Back to gnus (emacs mail reader)
3 minutes read | 605 words by Ruben BerenguelFrom
I’ve been thinking about getting a new Macbook lately (my heart and wallet were divided among a 11" Air or a 15" Retina Pro). My 4-year old Macbook (Early 2008 I think, 2 GB Ram, Intel Core Duo 2.4 GHz) was showing its age. Mainly when I had the RAM and cache hungry inhabitants of my dock active: Yorufukurou (the best twitter client for managing multiple accounts in a Mac I’ve seen) and Sparrow (mail client).
Why was I using Sparrow? Back when I started my current job, I was using gnus in emacs, after the quite successful 30 days in emacs challenge I did in the beginning of that year. But for some reason I can’t remember I moved from gnus to Thunderbird, which I could use both in my Mac and my netbook (I have the vague feeling that gnus had some problems in my netbook). I kept using Thunderbird for a long while until I found Sparrow. What did I find so appealing about Sparrow? Keyboard shortcuts. Yeah, I want to archive, move and delete mails quickly without moving my mouse. Sparrow had that (Apple Mail and Thunderbird do not.) What baffles me is why I didn’t try gnus again. Anyway.
I was so happy, pressing keys and moving emails around. But my Mac was increasingly sluggish: if I had Chrome with more than a handful of tabs, Sparrow and Yorufukurou I could get the spinning beachball of death after doing anything. So you can imagine what PITA was starting MAMP or running a Django test server (for my What Language Is project, among others). The purge command only helped a little, closing Chrome, Adium and others did almost nothing. Rebooting helped some more, but wasn’t a decent solution. What was the problem?
Paging. And caching. In the last months I’ve been living with around 3-4 GB of free space. It should be plenty for system paging in the disk cache. The problem is that it was not plenty for Sparrow’s mail cache. I found this out when, after a reboot my hard disk showed almost 3 more free GB. It could not be Chrome’s cache, since I had cleared it very recently. It could not be my Mac’s cache, since last time I checked before rebooting I had less than 1 GB paged and had some (little) free memory still.
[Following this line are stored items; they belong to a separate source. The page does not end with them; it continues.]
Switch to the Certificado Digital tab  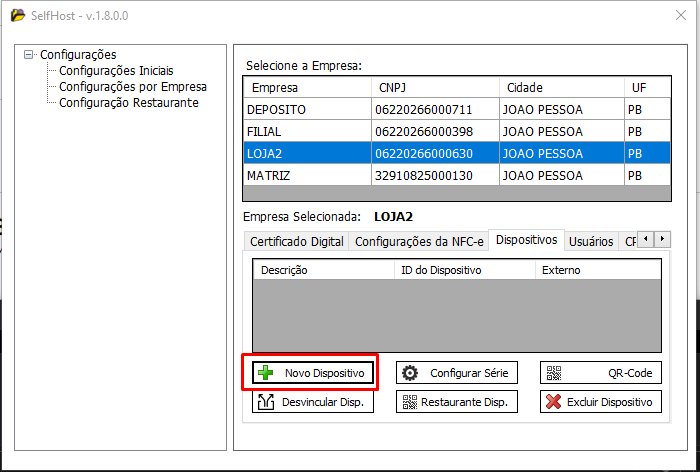(296, 241)
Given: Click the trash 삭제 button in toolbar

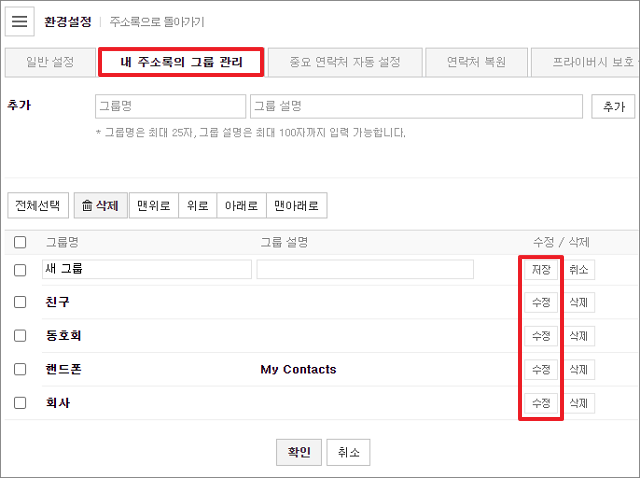Looking at the screenshot, I should (x=100, y=206).
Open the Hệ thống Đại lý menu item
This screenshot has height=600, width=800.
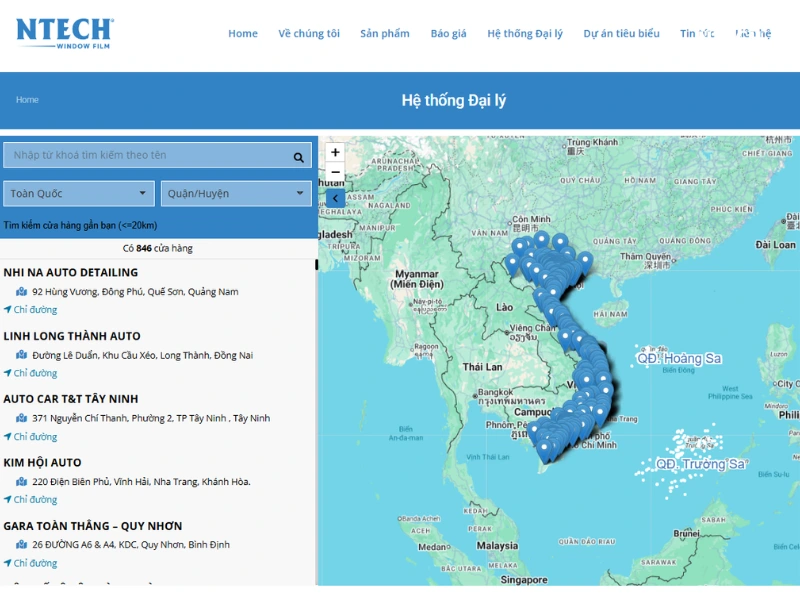(x=524, y=34)
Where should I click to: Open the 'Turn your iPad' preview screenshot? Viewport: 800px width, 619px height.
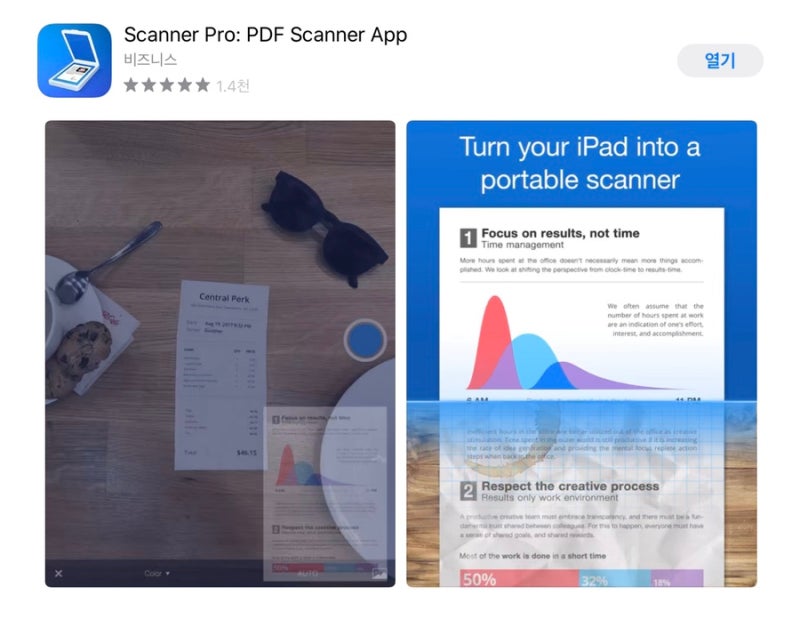582,354
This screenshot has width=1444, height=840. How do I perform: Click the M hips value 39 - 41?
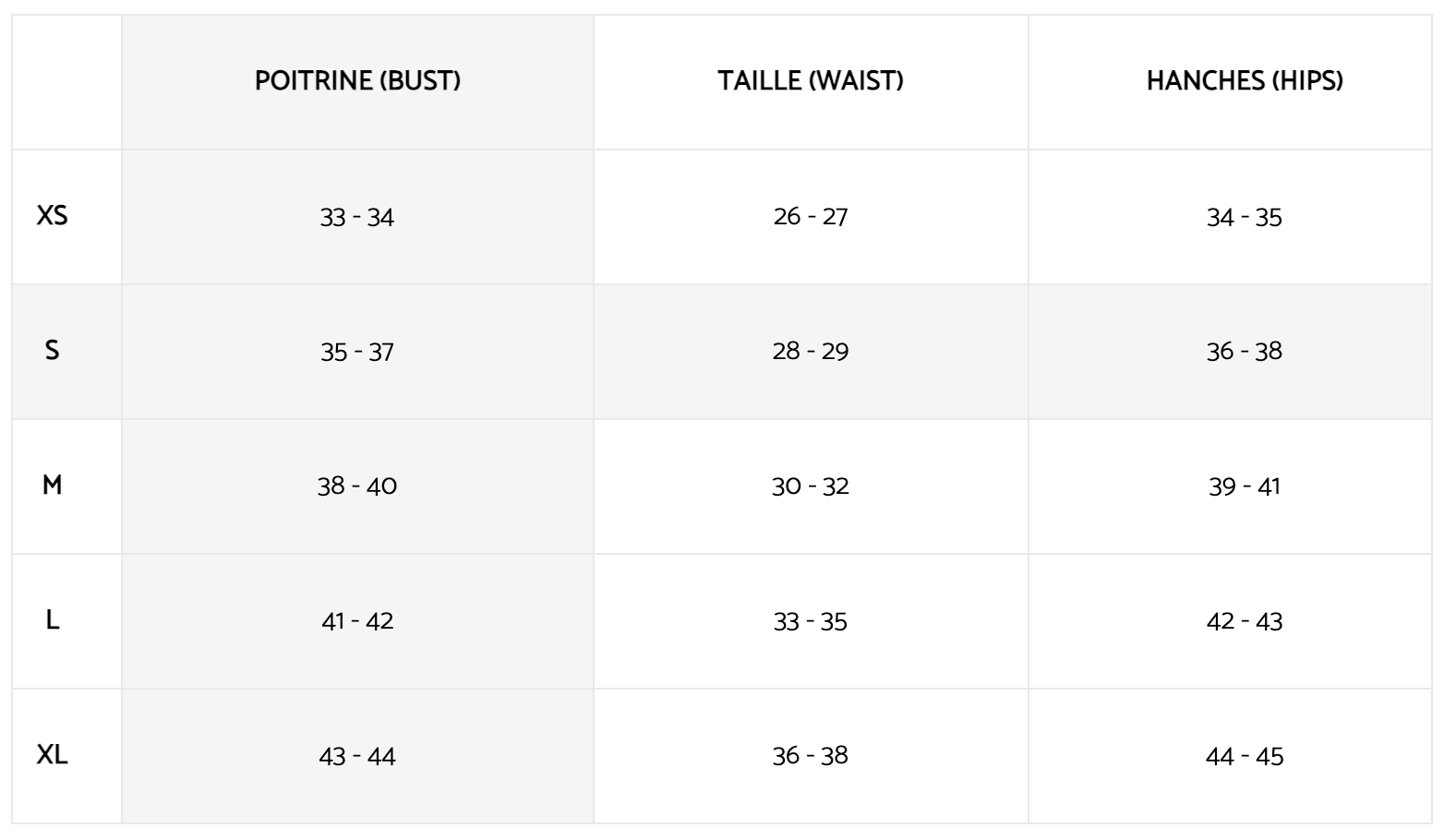(x=1245, y=486)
I opened Sparrow and then checked its caches in the Library folder. amounted to more than 1.5 GB, just after booting. Damn.
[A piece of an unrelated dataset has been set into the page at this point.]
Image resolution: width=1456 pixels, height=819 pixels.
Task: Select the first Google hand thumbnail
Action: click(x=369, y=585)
Just by coincidence around this time I read a post by Sacha Chua, talking with John Wiegley (emacs lisp developer) and thought: maybe it’s time to give gnus another try. I thought I’d need some heavy configuration tweaking or whatever before getting to grips with it. I thought I had a reason for giving up gnus. Just in case aliases or multiple accounts were a problem before, I disabled gmail and only left my work account (I’d use gmail in the web interface for personal emails) before starting gnus again. My password was wrong, I changed it. I set up multiple mail aliases for my work account: tweaked the borrowed function I was using to select an SMTP account to switch to my main account in case of unknown account (since I have more than 20 aliases over it and configuring all them was overkill.)
Used gnus again for a while. My Mac was floating around without paging. The fan didn’t spin. No hard drive sounds. Quick keyboard shortcuts I almost know by heart by now. Gnus, here I am again.